Former theatre and music hall in Birkenhead, England

The Argyle Theatre was a theatre in Birkenhead, on the Wirral Peninsula, England. It was opened in December 1868, initially as the Argyle Music Hall.
==History==
===Building===
The theatre had seating for about 800, with pillars in the auditorium and long, narrow galleries running down either side. Its name was changed in 1876 to the Prince Of Wales Theatre and for several years plays were performed, before the name "Argyle" was eventually restored.
===Repertoire===
The owner and manager between 1888 and 1934 was Dennis J. Clarke, a local councillor, businessman and entrepreneur. He was both popular and well respected and was responsible for helping launch numerous showbusiness careers. Established artistes such as W.C. Fields, Dan Leno and Marie Lloyd performed during the early years of the theatre's life. Stars such as Charlie Chaplin, Bud Flanagan & Chesney Allen, Harry Lauder, Stan Laurel, George Formby (Senior) and Eric Morecambe & Ernie Wise performed at the Argyle Theatre at the beginning of their careers.
The comedian, actor and ukulele player George Formby (Junior) made one of his earliest performances at the Argyle Theatre in 1921. In this instance, he was not a success and was booed off stage.
===Technology===
In addition to the wealth of talent performing at the Argyle in person, it had other claims to fame. Clarke stated in 1896 that his theatre's vitagraph display was the first such display of moving pictures in England, outside London. The Argyle also had the distinction of being the first theatre to host radio broadcasts.
===Bombing and closure===
On 21 September 1940, the theatre received a direct hit during the Blitz of World War II and never re-opened.
However, the shell of the building remained in situ until 1973, when it was finally demolished.

==Legacy==
The theatre was mentioned in the famous 1971 Morecambe and Wise sketch that featured conductor André Previn. Previn was told that the booked guest, Yehudi Menuhin, had cancelled because he was "opening at the Argyle Theatre, Birkenhead in Old King Cole".

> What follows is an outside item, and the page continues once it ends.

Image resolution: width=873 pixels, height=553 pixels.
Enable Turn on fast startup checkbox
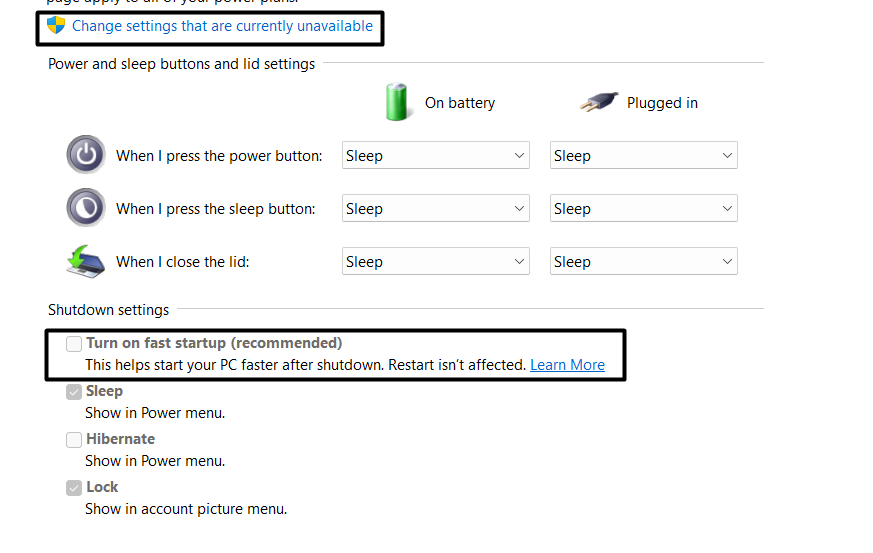(74, 344)

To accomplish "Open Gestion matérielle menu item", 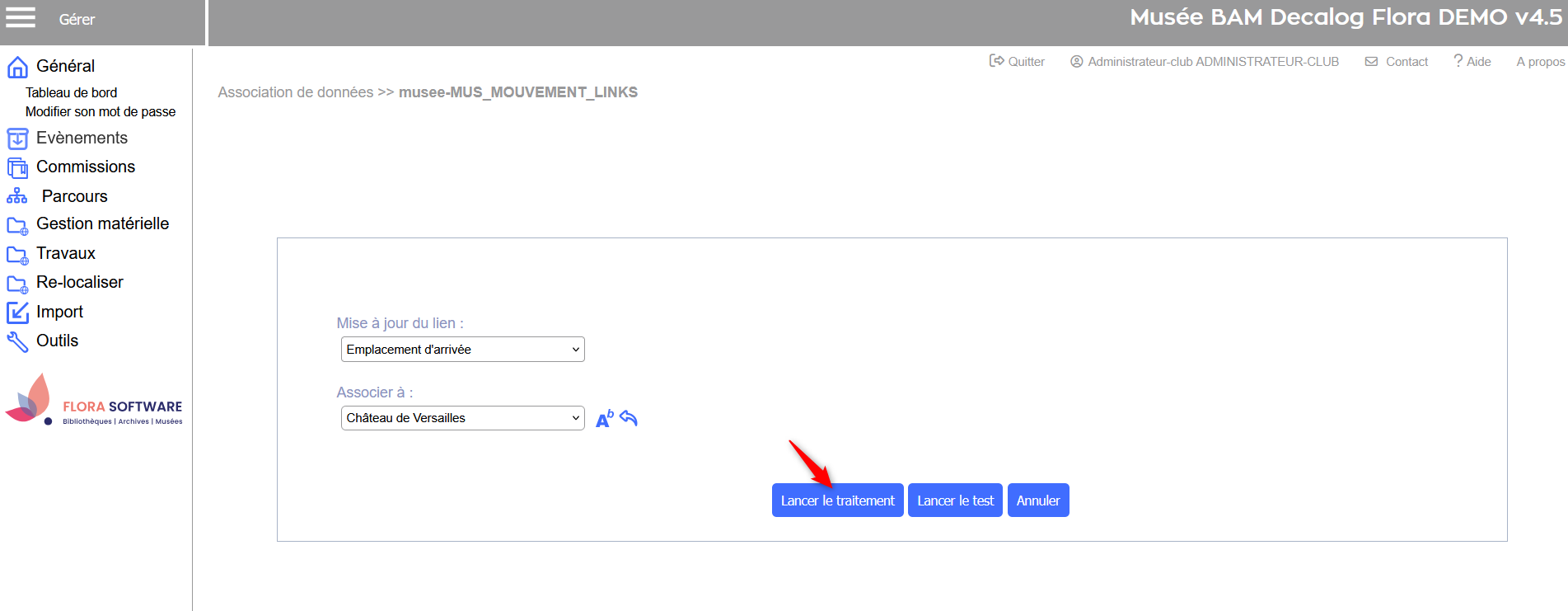I will pos(102,223).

A large, decorative stone sign that was once attached to the Argyle Theatre's exterior was moved to the Williamson Art Gallery for preservation, prior to demolition. The inscription on the sign read: "Argyle Theatre Of Varieties. Two Performances Nightly".

A department store car park now occupies the site and a play, "Argyle Remembered", was written to commemorate the theatre which is performed by Heswall Musical Society.